I wrote one week ago about how to find duplicate indexes. This time we’ll learn how to find unused indexes to continue improving our schema and the overall performance. There are different possibilites and we’ll explore the two most common here. User Statistics from Percona Server and pt-index-usage.
User Statistics is an improvement on Percona Server that adds some tables to Information Schema with useful information to understand the server activity and identify the source of the load. Those tables store statistics from our users, tables, indexes and so on, information very helpful to have a clear picture of our users are doing in the database.
To accomplish our task of finding unused indexes we’re going to use INFORMATION_SCHEMA.INDEX_STATISTICS but first we should enable User Statistics:
mysql> SET GLOBAL userstat=on;
After all this hard work we have the statistics plugin gathering information. I usually enable it during load peaks to get realistic information about what is happening in the server. To generate some load on the database I’m going to use the benchmark software tpcc-mysql.
After some runs we can start to analyze the information on INDEX_STATISTICS table.

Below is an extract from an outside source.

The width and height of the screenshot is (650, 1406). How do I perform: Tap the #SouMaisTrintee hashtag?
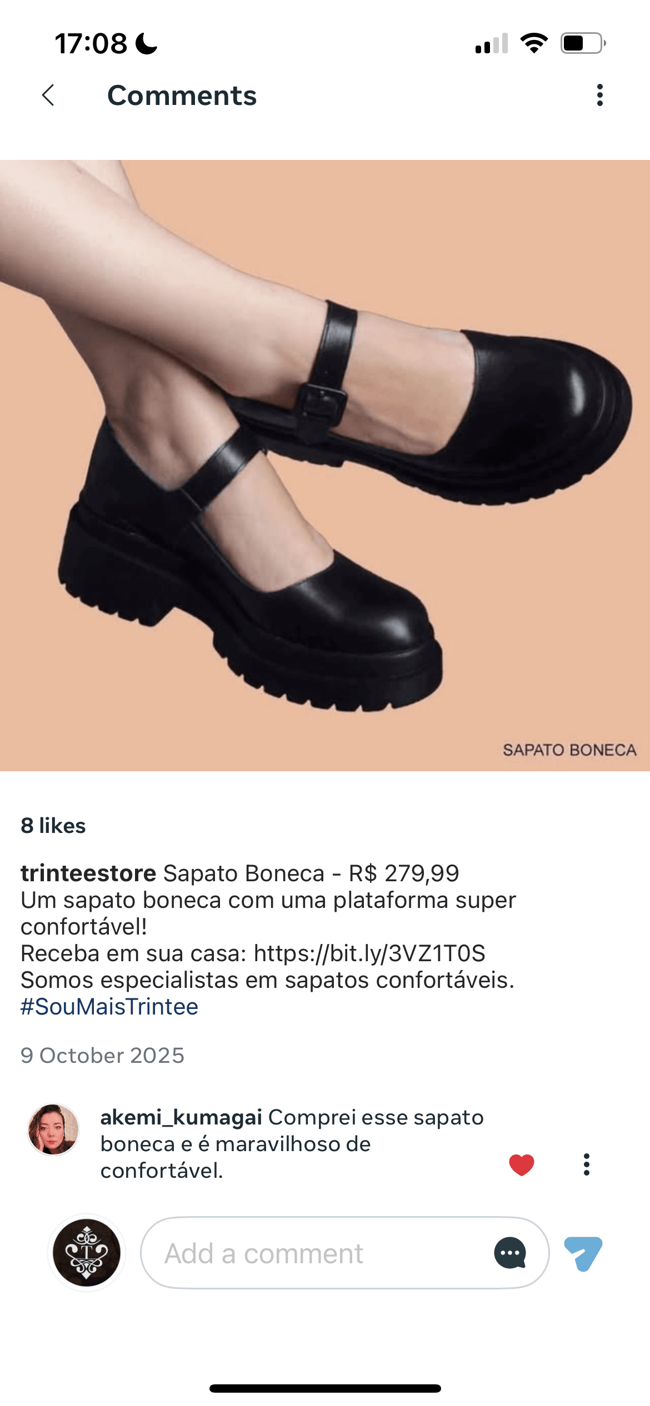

<code>mysql> SELECT * FROM INDEX_STATISTICS;
| TABLE_SCHEMA | TABLE_NAME | INDEX_NAME | ROWS_READ |
| tpcc | orders | PRIMARY | 59472 |
| tpcc | customer | PRIMARY | 128652 |
| tpcc | stock | PRIMARY | 1128357 |
| tpcc | district | PRIMARY | 116107 |
| tpcc | item | PRIMARY | 282870 |
| tpcc | warehouse | PRIMARY | 84959 |
| tpcc | orders | idx_orders | 2832 |
| tpcc | customer | idx_customer | 175240 |
| tpcc | new_orders | PRIMARY | 56202 |
| tpcc | order_line | PRIMARY | 1164682 |
These are the index used during the benchmark. Let’s compare it with the data on INNODB_INDEX_STATS to get the list of unused indexes:
<code>mysql> SELECT INNODB_INDEX_STATS.TABLE_NAME, INNODB_INDEX_STATS.INDEX_NAME from INNODB_INDEX_STATS WHERE CONCAT(INNODB_INDEX_STATS.index_name, INNODB_INDEX_STATS.table_name)NOT IN(SELECT CONCAT(index_statistics.index_name, index_statistics.table_name) FROM index_statistics) AND INNODB_INDEX_STATS.TABLE_SCHEMA='tpcc' AND INNODB_INDEX_STATS.INDEX_NAME<>'GEN_CLUST_INDEX';
| TABLE_NAME | INDEX_NAME |
| stock | fkey_stock_2 |
| order_line | fkey_order_line_2 |
| history | fkey_history_1 |
| history | fkey_history_2 |
Here we see one of the limitations on User Statistics, it can only track direct lookups on index keys but not lookups done during constraint checks. That’s the reason FK are marked as unused so that means all the other indexes has been used during the benchmark.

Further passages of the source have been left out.